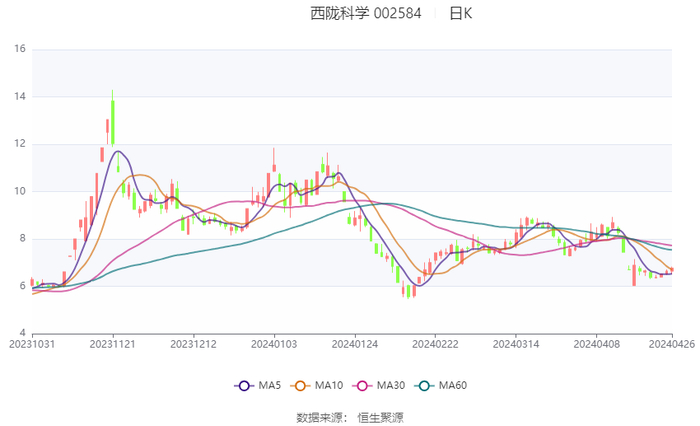700x426 pixels.
Task: Select the 日K label in the title
Action: [460, 14]
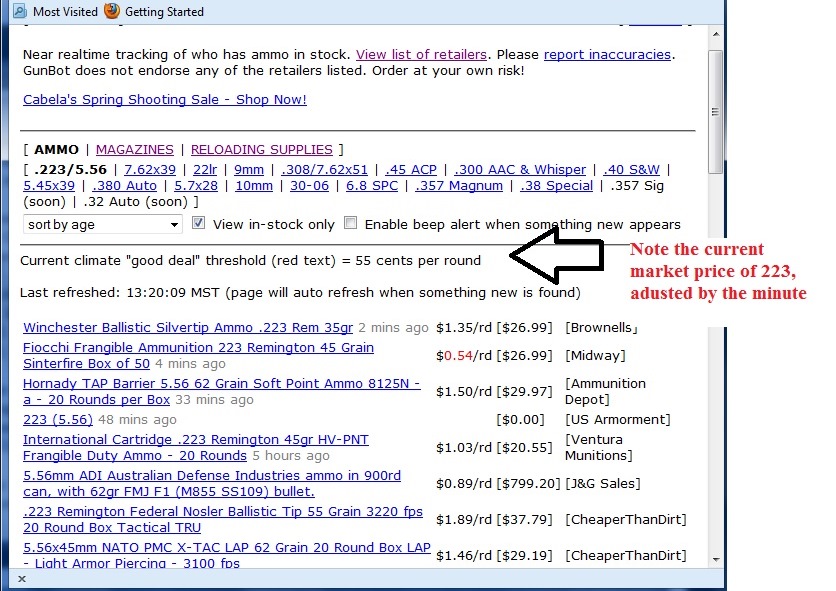This screenshot has height=591, width=836.
Task: Select the .45 ACP caliber link
Action: click(x=410, y=170)
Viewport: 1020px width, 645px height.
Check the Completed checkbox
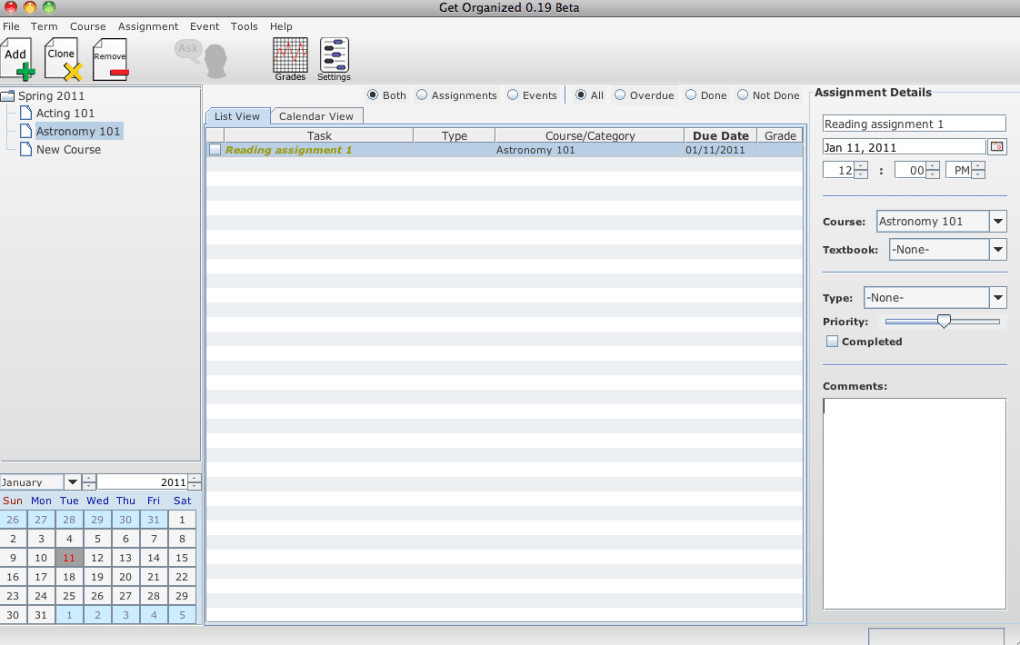coord(832,341)
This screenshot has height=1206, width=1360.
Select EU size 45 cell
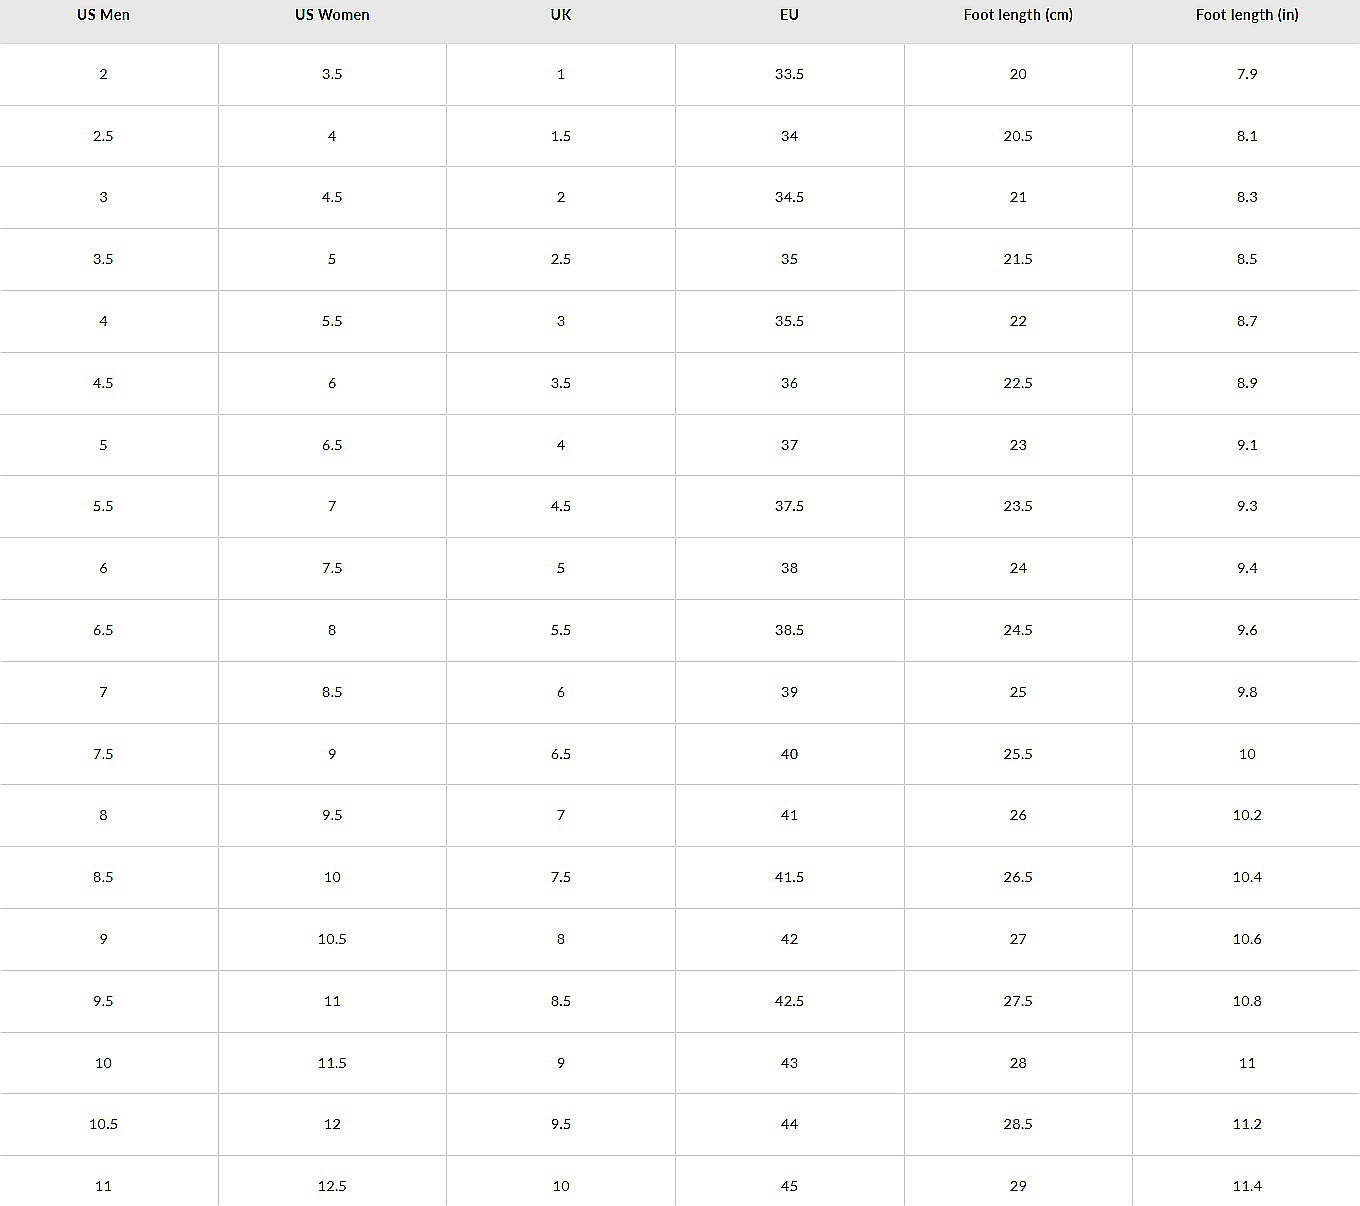[x=789, y=1186]
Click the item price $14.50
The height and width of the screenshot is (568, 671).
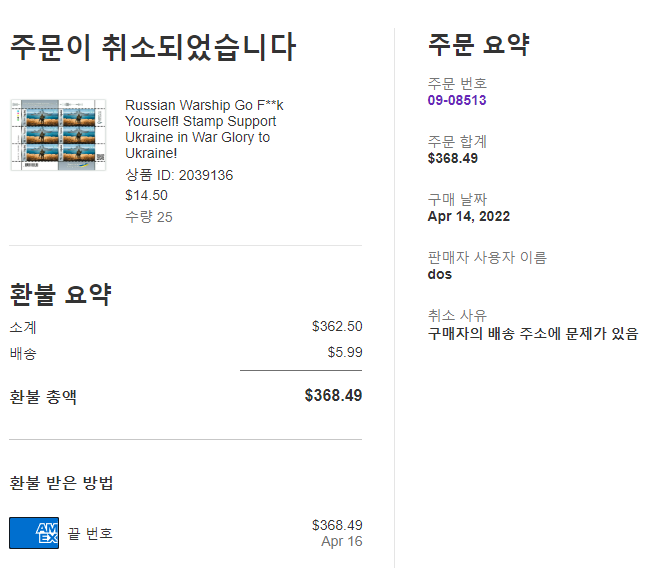pos(146,195)
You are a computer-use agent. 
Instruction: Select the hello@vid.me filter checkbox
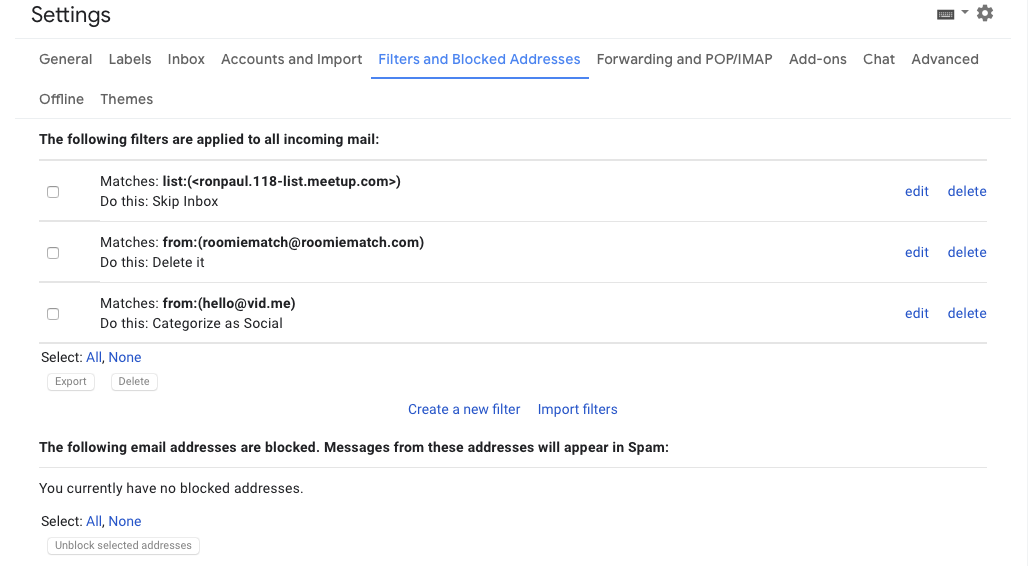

===============

What you need to do:
Omitting all pictures, retype exactly the lines from the line containing "Viewport: 1020px width, 645px height." down to the last line above, both ends included.

Response to this task:
Viewport: 1020px width, 645px height.
Check the Completed checkbox
coord(832,341)
This screenshot has height=1206, width=1360.
Select EU size 45 cell
[x=789, y=1186]
Click the item price $14.50
The height and width of the screenshot is (568, 671).
pos(146,195)
You are a computer-use agent. 
Instruction: Select the hello@vid.me filter checkbox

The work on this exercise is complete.